Cuando en 1907 fue ordenado sacerdote, comenzó a visitar hospitales para atender a los enfermos: llevaba la Comunión, daba la Unción, confesaba, confortaba a los familiares… En sus visitas, reparó en que, como en el pesebre de Belén, también Dios pasaba desapercibido para muchos, oculto en las pústulas y dolores de los enfermos pobres, a quienes nadie visitaba. También se dio cuenta de que, cuando éstos recuperaban la salud y eran dados de alta, su debilidad era tanta y sus medios tan pocos, que acababan muriendo en la calle. «Estamos llamados a amar a los pobres por amor a Dios; pero con un amor de obras, no de palabras», decía. Y por eso, se puso a la tarea: a principio de los años 20, empezó a recabar apoyo económico de algunas buenas gentes para garantizar que los pobres tuviesen un auxilio constante, y a organizar viajes a Lourdes para que «los pobrecitos de Dios» no sólo tuviesen acceso a medicinas y alimentos, sino también a una vida de fe como la de cualquier bautizado. Para los viajes siempre lograba financiación, pero para lo material nunca conseguía zafarse de las dificultades.

Un viaje a Turín le mostró el camino a seguir. Allí conoció las Piccola Casa Della Providenza, fundadas por José Benito Cottolengo, en las que se atendía con gran cariño a los enfermos pobres, sin que nada les faltase…, y viviendo sólo de la Providencia. Cottolengo, igual que el padre Alegre, había tratado de fundar su obra según los criterios de la lógica mundana y había fracasado, hasta que se fió de la Providencia por completo.

Un Cottolengo del Padre Alegre, en España, donde se cuida a los enfermos sin recursos

De vuelta a España, el padre Alegre comentó a su superior, el padre Guim, y a uno de los laicos que dirigía espiritualmente, don Rómulo Zaragoza, su deseo de abrir en Barcelona un Cottolengo. Si Dios había nacido pobre y nada le había faltado, al renunciar a todo por amor a Dios, nada habría de faltarle a sus pobres: quería abrir un nuevo pesebre en Barcelona, en el que los humildes pudiesen encontrarse con Cristo, como en aquel de Belén.
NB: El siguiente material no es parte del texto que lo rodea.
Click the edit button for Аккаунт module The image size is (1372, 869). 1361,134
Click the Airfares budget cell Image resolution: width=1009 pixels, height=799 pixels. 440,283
Sin embargo, nunca vería su proyecto desde la tierra: el 10 de diciembre de 1930, moría con 56 años. Su última petición, expresada a Rómulo Zaragoza, era fiarse de Dios y abrir un Cottolengo. Dos años después, Zaragoza, el padre Guim y el obispo de Barcelona, monseñor Irurita, inauguraban en la Ciudad Condal el primer Cottolengo del Padre Alegre, para 100 niños pobres. Hoy, hay otros ocho más en España, Portugal y Colombia, y todos viven de la Providencia: no aceptan donaciones periódicas, se ocupan de los enfermos sin recursos, y a ninguno les falta nada. El padre Alegre, desde el cielo, sigue ocupándose de «los pobrecillos de Dios».